Beberapa detik kemudian, pesan balasan dari Rendi muncul, namun kali ini nada pesannya sedikit berbeda.
> Rendi: “Tapi aku khawatir, Ra. Di dunia modeling, banyak hal yang bisa bikin kita jauh dari prinsip agama. Kamu gak pernah terpikir buat berhijab dan coba hal lain yang lebih aman?”
Pertanyaan itu membuat Rara tercengang sejenak. Ia tidak menyangka Rendi akan mengutarakan kekhawatirannya begitu blak-blakan. Di satu sisi, ia senang karena Rendi memikirkannya, tetapi di sisi lain, pertanyaan ini membuatnya ragu. Setelah berpikir sejenak, Rara akhirnya membalas pesan Rendi.
> Rara: “Jujur, aku belum kepikiran buat berhijab. Tapi, makasih udah khawatir sama aku, Ren. Aku akan hati-hati. Ini mimpiku sejak lama, dan aku gak mau menyerah begitu aja.”
Rendi tak langsung membalas, membuat Rara mulai bertanya-tanya apakah ia telah berkata sesuatu yang salah. Namun, akhirnya pesan dari Rendi masuk.
> Rendi: “Aku paham kok, Ra. Aku gak maksud buat larang kamu. Aku cuma ingin kamu tetap aman dan gak lupa sama siapa kita sebenarnya. Kita masih muda, mungkin kadang kita perlu pikirin ulang soal apa yang bener-bener kita mau.”
Malam itu, percakapan mereka berakhir dengan suasana hati Rara yang campur aduk. Di satu sisi, ia merasa lega karena Rendi peduli padanya. Tapi di sisi lain, nasihat Rendi membuat Rara berpikir tentang arah hidupnya. Ia tahu, dunia modeling memang penuh tantangan, dan saran Rendi membuatnya lebih sadar bahwa ia harus lebih berhati-hati.

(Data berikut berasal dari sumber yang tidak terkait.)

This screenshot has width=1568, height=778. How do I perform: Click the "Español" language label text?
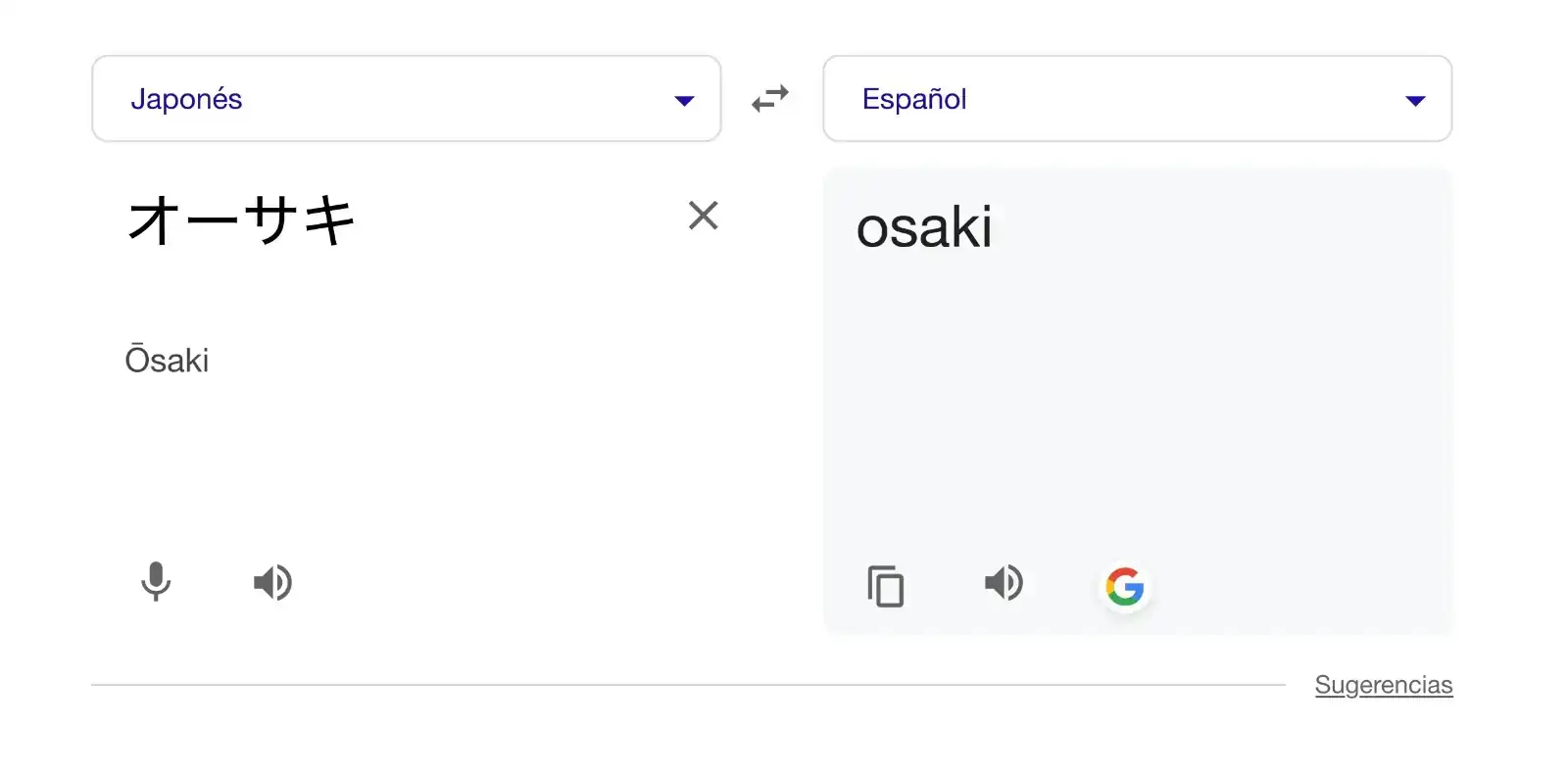tap(913, 99)
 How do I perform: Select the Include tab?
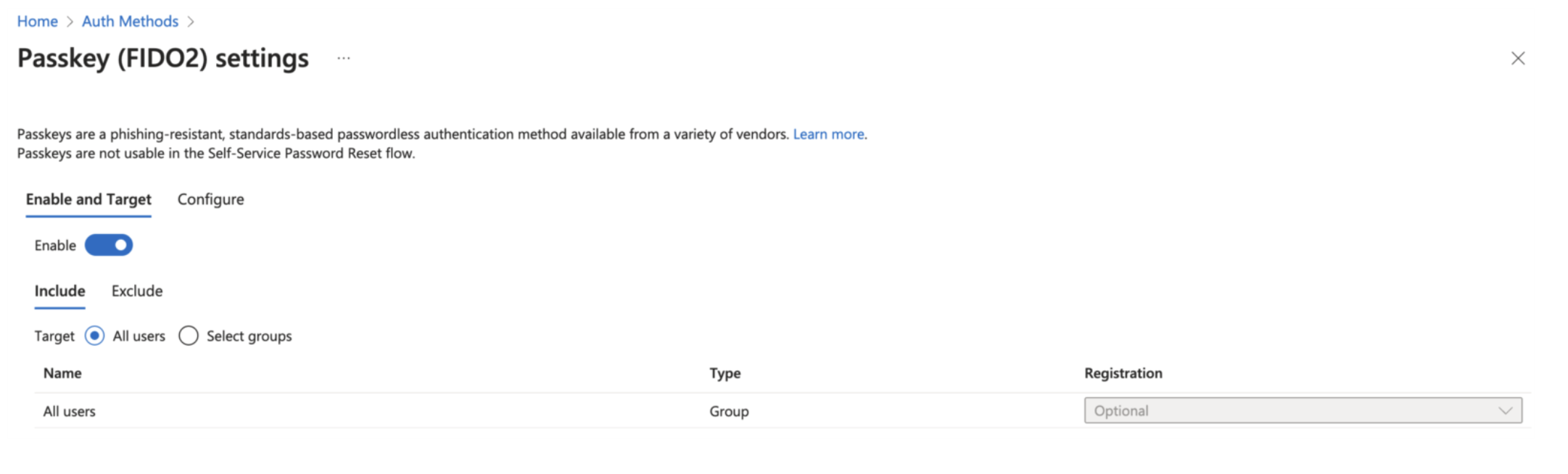(x=59, y=291)
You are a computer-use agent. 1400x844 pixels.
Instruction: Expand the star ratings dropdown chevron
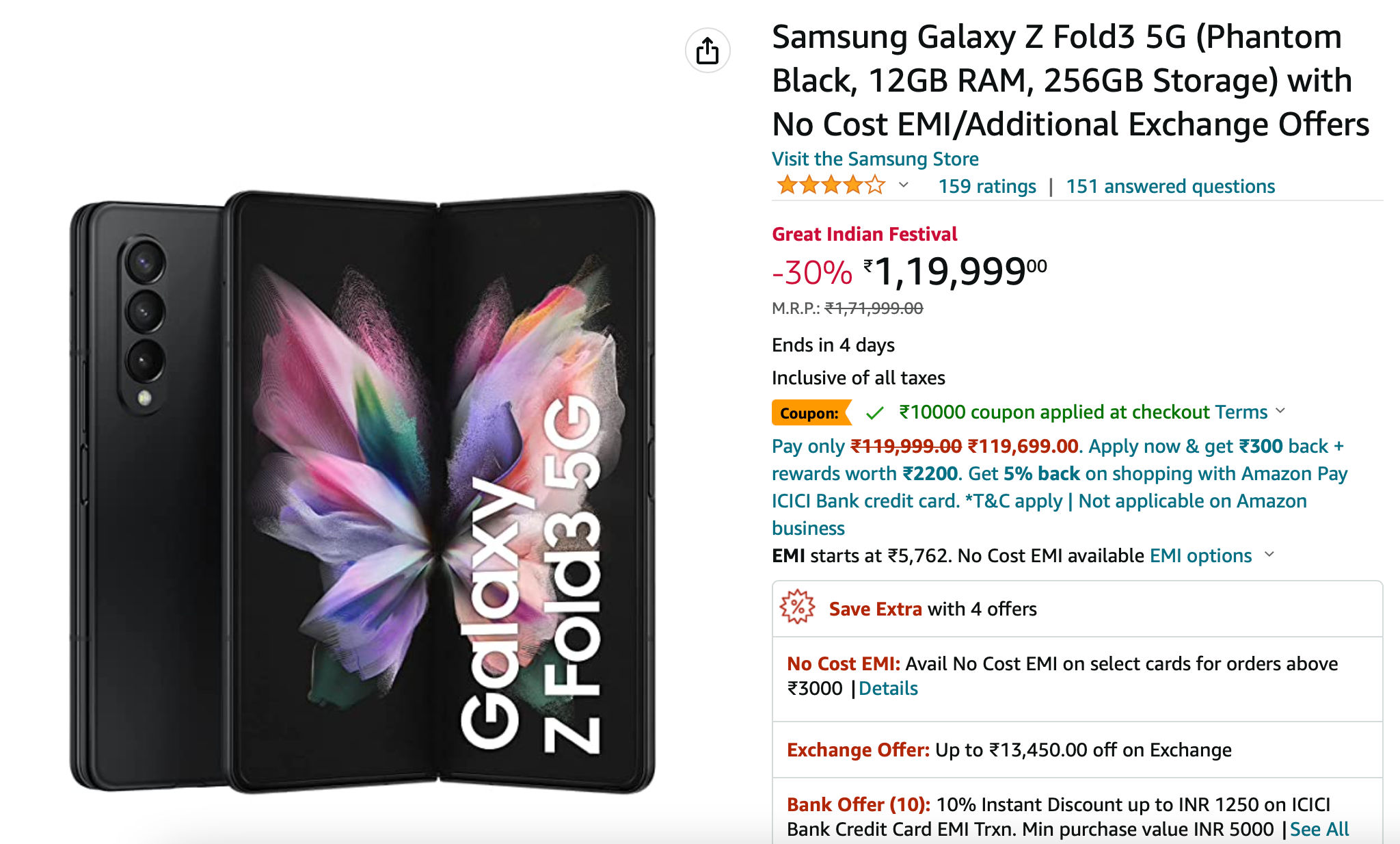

Esok paginya, Rara berangkat ke sekolah dengan perasaan campur aduk. Percakapan semalam dengan Rendi masih berputar-putar di kepalanya. Dia menyadari bahwa Rendi hanya ingin yang terbaik untuknya, tapi nasihat itu terasa begitu bertentangan dengan mimpinya sebagai model. Bagaimanapun, Rara adalah orang yang keras kepala; sekali ia menetapkan tujuan, ia akan berjuang mati-matian untuk mencapainya. Saran Rendi, meski datang dari orang yang ia suka, tetap terasa sulit untuk diterima.
Saat tiba di sekolah, suasana tampak seperti biasa. Nisa menyapanya dengan riang sambil mengajak Rara menuju kelas, sementara Rendi dan Fajar sudah menunggu di dalam. Ketika mereka berdua tiba, Rendi menatap Rara sejenak, memberi senyum tipis yang membuat Rara sejenak gugup. Namun, ia berusaha menyembunyikan kekhawatirannya dan tersenyum kembali.

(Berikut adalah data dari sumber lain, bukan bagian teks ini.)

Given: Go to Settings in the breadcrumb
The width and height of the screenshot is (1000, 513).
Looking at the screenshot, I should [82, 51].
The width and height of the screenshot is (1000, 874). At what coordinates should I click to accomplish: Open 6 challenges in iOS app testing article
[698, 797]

Di sela-sela pelajaran, Rara merasa resah. Ia merasa ingin bertanya lebih lanjut soal pandangan Rendi, tetapi takut percakapan itu justru akan memperkeruh suasana. Di saat istirahat, saat mereka berkumpul di kantin, suasana sedikit canggung di antara mereka. Fajar, yang tidak tahu soal percakapan semalam, dengan santai bercanda seperti biasa.
“Hei, Rara! Kamu serius mau jadi model? Aku bakal jadi bodyguard-mu kalau kamu udah jadi model internasional!” katanya sambil tertawa.

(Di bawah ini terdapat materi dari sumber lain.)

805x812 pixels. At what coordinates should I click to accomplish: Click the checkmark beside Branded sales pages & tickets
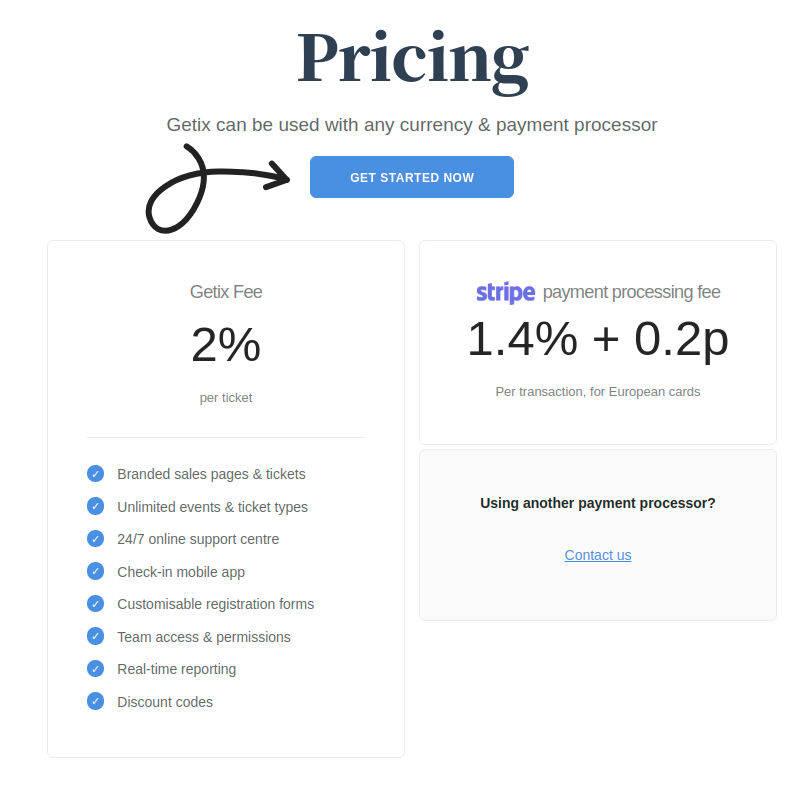coord(95,473)

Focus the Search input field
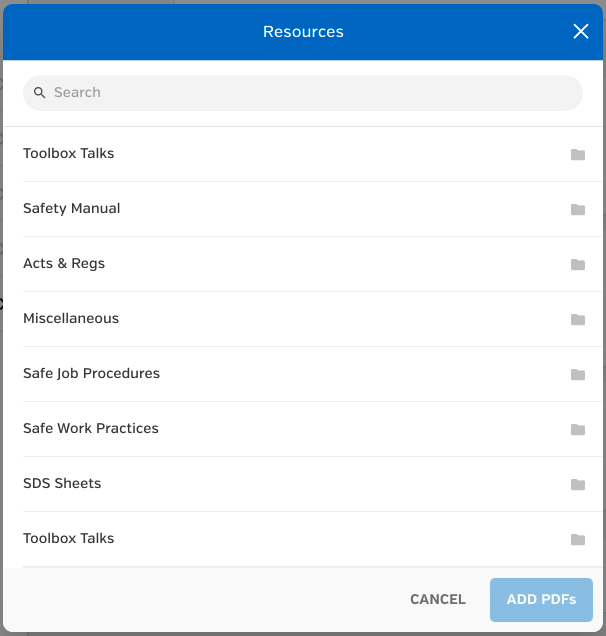(303, 92)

Rara tertawa kecil. “Ya, siapa tahu aku butuh pengawal sekuat kamu, Fajar,” balasnya, berusaha tetap ceria.
Nisa ikut menimpali, “Aku mendukungmu, Ra! Tapi kalau kamu sukses nanti, jangan lupa ajarin aku matematika, ya!”
Di saat yang sama, Rendi tampak diam sambil memperhatikan mereka. Rara menangkap pandangan Rendi yang sesaat berubah serius, dan akhirnya ia memberanikan diri untuk bicara.
“Rendi, soal yang kamu bilang semalam itu…” Rara memulai, suaranya nyaris berbisik.
Rendi menoleh, terkejut tapi tetap tenang. “Iya, kenapa, Ra?”
“Aku tahu kamu khawatir, tapi aku tetap ingin mencoba. Modeling itu mimpi aku, Ren. Aku tahu risikonya, tapi aku akan tetap jaga diriku,” Rara berkata mantap, meski di dalam hatinya ada rasa ragu.
Rendi menatapnya sejenak, lalu mengangguk. “Aku ngerti, Ra. Aku gak maksud ngelarang kamu. Aku cuma... nggak mau kamu terjebak di tempat yang bisa bikin kamu jauh dari prinsip kita.”
Rara menunduk, merasa sedikit tersentuh oleh perhatian Rendi, meskipun ia tak ingin mengakui seberapa dalam ia merasakan kekhawatiran itu. Seiring obrolan mereka yang mulai terasa lebih ringan, Nisa, yang tampaknya mendengar sebagian percakapan itu, tertawa kecil.
“Kalian ini ngobrol serius banget, sih! Udah, yang penting kalian saling dukung aja,” kata Nisa sambil tersenyum.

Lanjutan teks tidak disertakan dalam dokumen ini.